### Records provided ###
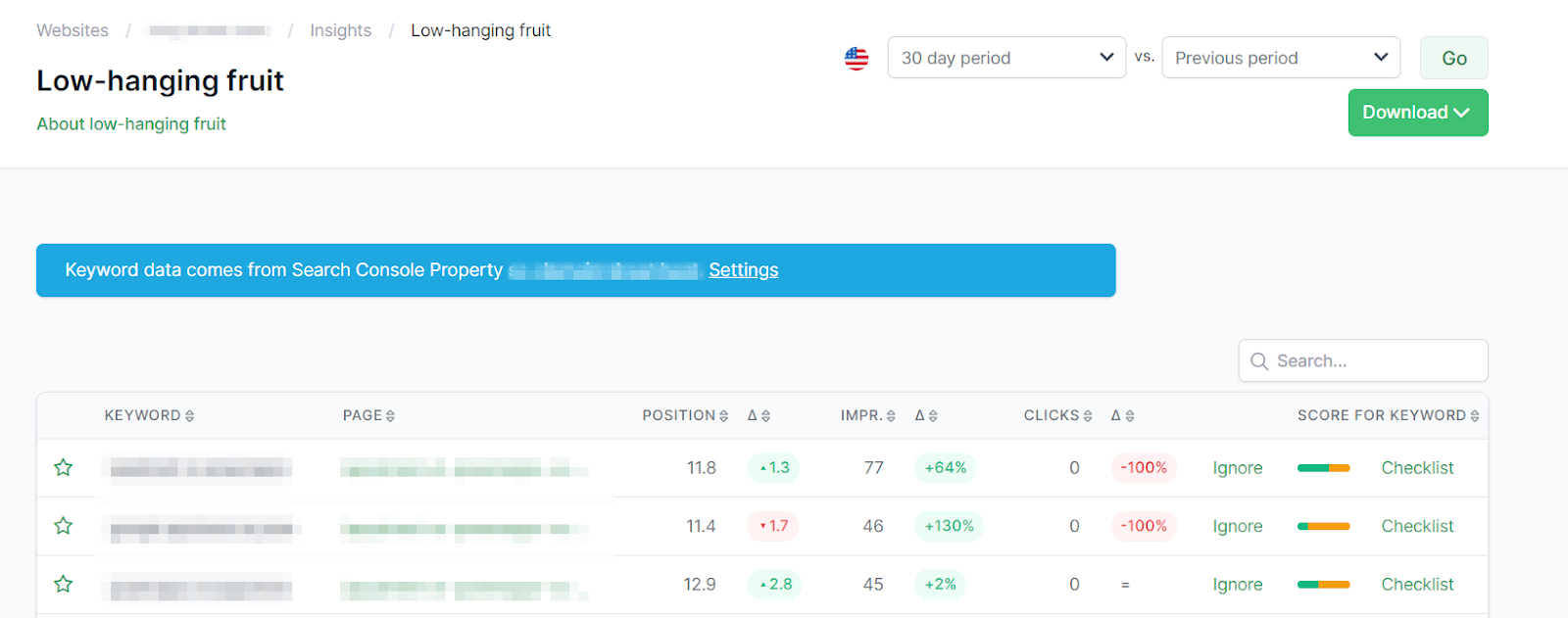Sort by Page column sort icon
This screenshot has width=1568, height=618.
[x=390, y=416]
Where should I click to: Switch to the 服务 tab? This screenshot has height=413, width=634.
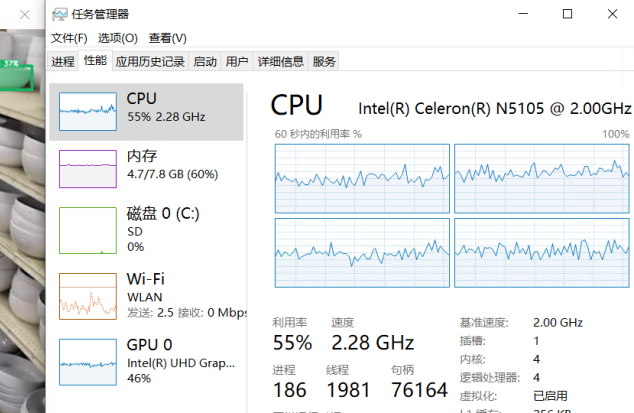pos(324,61)
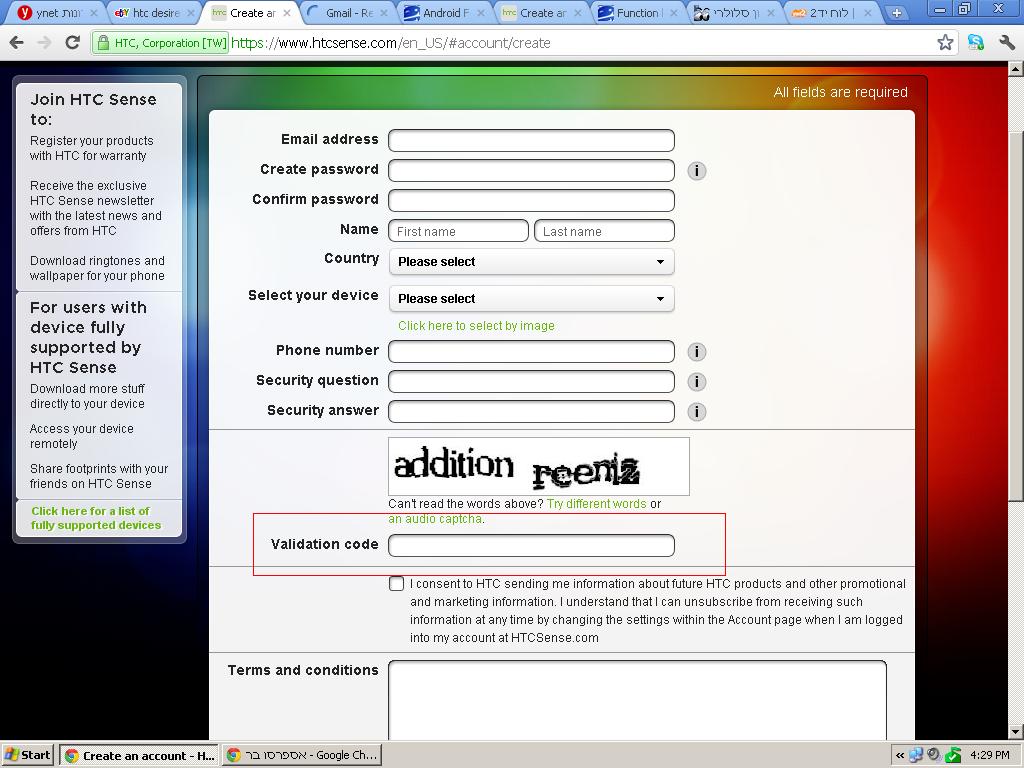
Task: Bookmark page with the star icon
Action: pyautogui.click(x=945, y=43)
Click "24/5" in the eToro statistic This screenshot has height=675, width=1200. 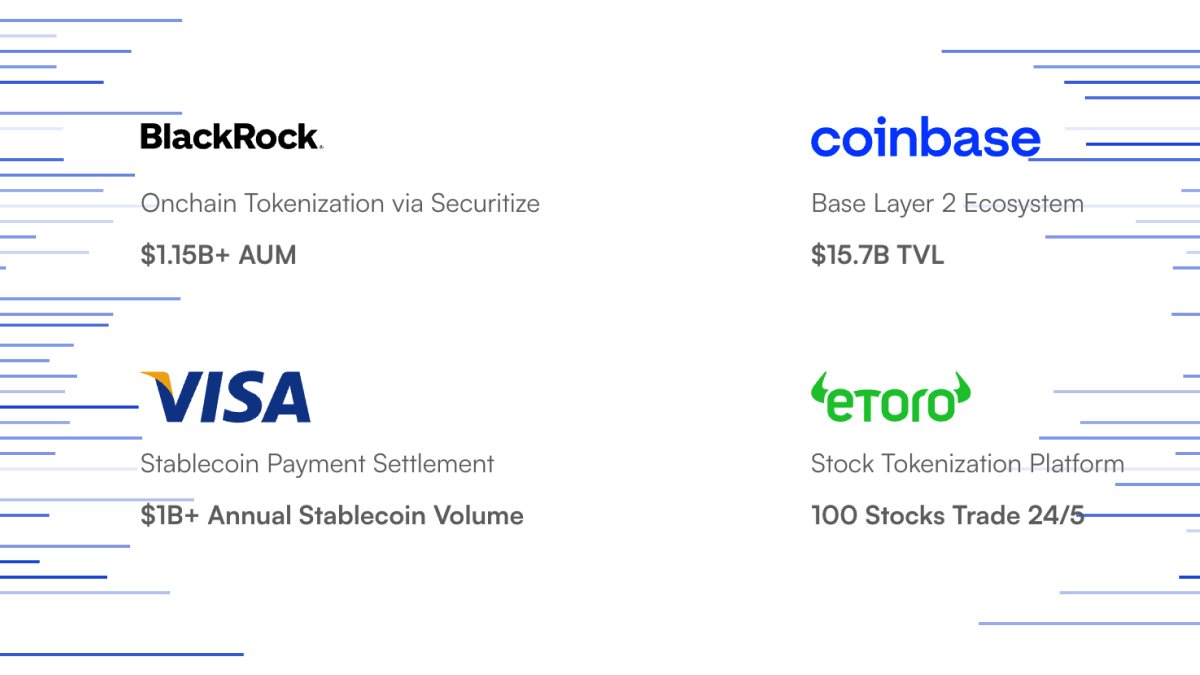click(1056, 516)
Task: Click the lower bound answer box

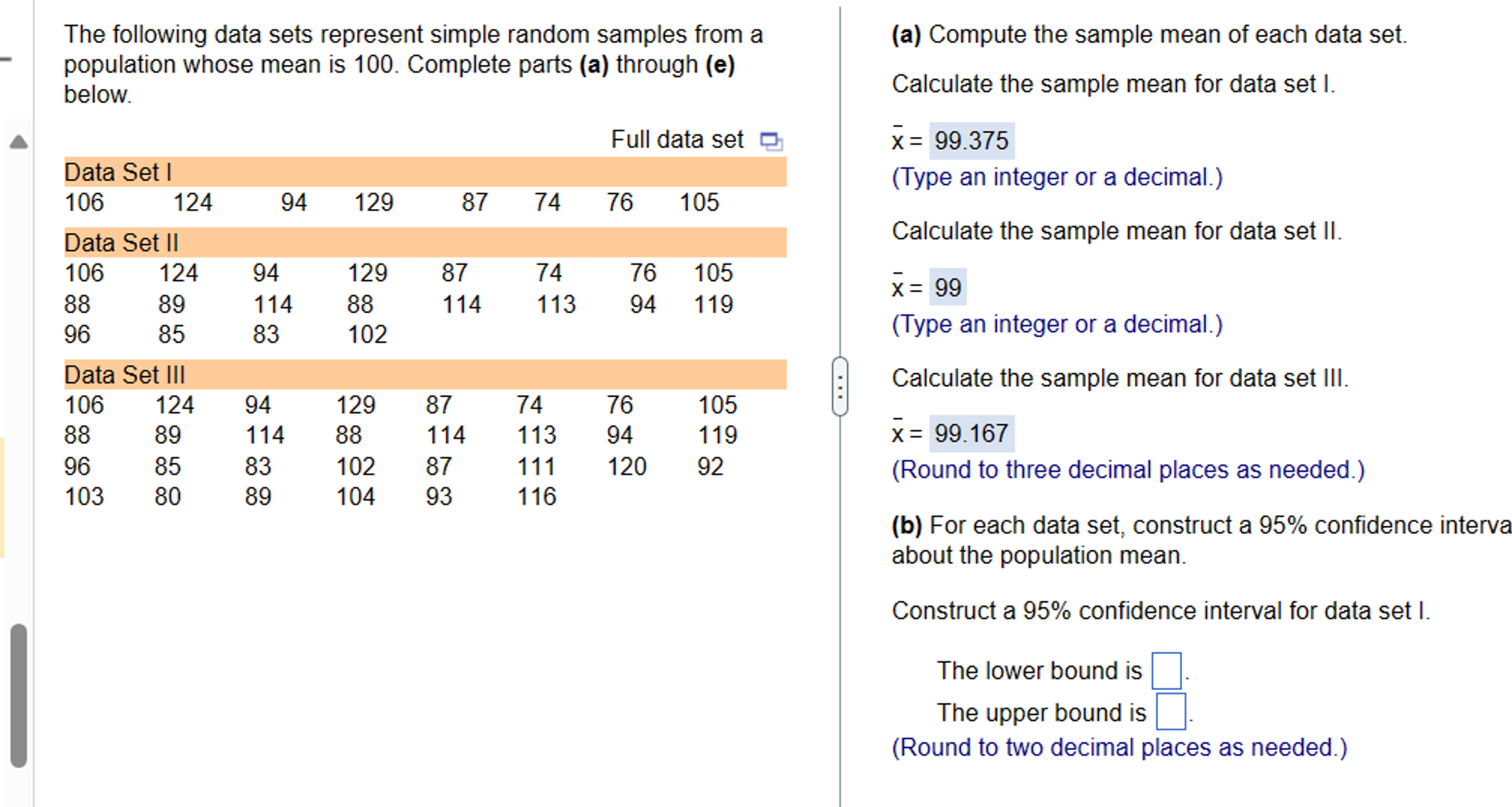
###
* [Your instructions] Which rows contain the string "Task"? Show each of those rows in full.

* [Finished answer]
Task: Bookmark page with the star icon
Task: Click the lower bound answer box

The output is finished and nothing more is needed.